Ein Mann transportiert Jeans auf einer Rikscha

Kernthema „Frieden und gesell­schaft­licher Zu­sammen­halt“ Unabhängige Justiz stärken

Die Lage der Menschenrechte in Bangladesch gibt Anlass zur Sorge. Grundrechtsverletzungen werden nicht hinreichend konsequent und effektiv verfolgt. Zudem sind die Bürgerinnen und Bürger noch nicht ausreichend über ihre Rechte informiert. Deutschland unterstützt Bangladesch bei einer umfassenden Justiz- und Gefängnisreform.
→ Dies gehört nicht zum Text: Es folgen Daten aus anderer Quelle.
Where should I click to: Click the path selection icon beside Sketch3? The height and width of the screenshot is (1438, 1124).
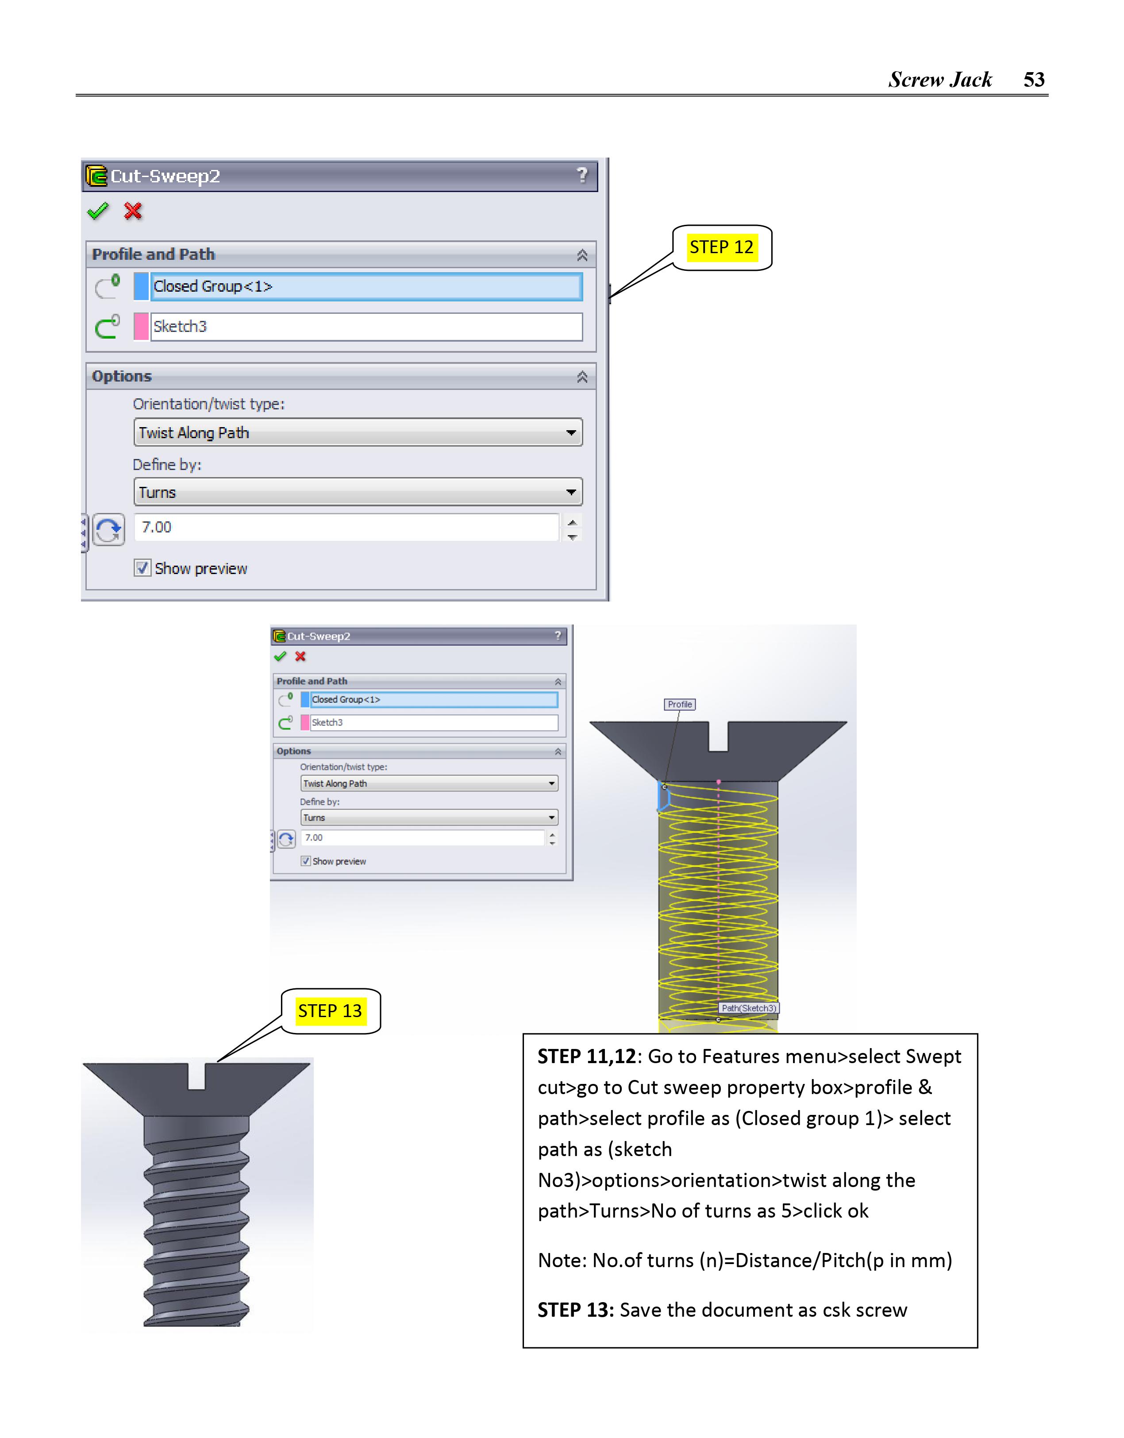point(108,326)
Fortschritte hat es bei den Rahmenbedingungen gegeben: Bangladesch hat alle internationalen Menschenrechtsabkommen ratifiziert, 2010 auch als erster Staat Südasiens das Statut des Internationalen Strafgerichtshofs. Kontrollinstanzen wie eine nationale Menschenrechtskommission und eine Antikorruptionskommission sind eingerichtet. Ihre personelle und finanzielle Ausstattung ist allerdings noch unzureichend.

Justiz

Das Justizwesen in Bangladesch ist von Korruption, Ineffizienz und politischer Einflussnahme geprägt. Die Gerichte sind überlastet, Verfahren dauern daher oft viele Jahre, die Gefängnisse sind überbelegt und die Haftbedingungen menschenunwürdig. Vielen Inhaftierten sind die Möglichkeiten zur Rechtsbeihilfe unbekannt.

Mit Deutschlands Unterstützung wird unter anderem das Justizministerium bei der Überarbeitung veralteter Gesetze beraten. Ziel ist der gleichberechtigte Zugang der Bürgerinnen und Bürger zu fairen Gerichtsverfahren.

Ein Schwerpunkt der Zusammenarbeit liegt auf der rechtlichen Unterstützung und Rehabilitation von Inhaftierten. So hat der von Deutschland geförderte Einsatz sogenannter Paralegals – von Nichtregierungsorganisationen gestellte Rechtsbeistände – zwischen 2012 und 2019 zur Entlassung von mehr als 22.000 nicht verurteilten Inhaftierten geführt. Aufgrund der guten Erfahrungen wurde der Dienst auf weitere Distrikte ausgeweitet.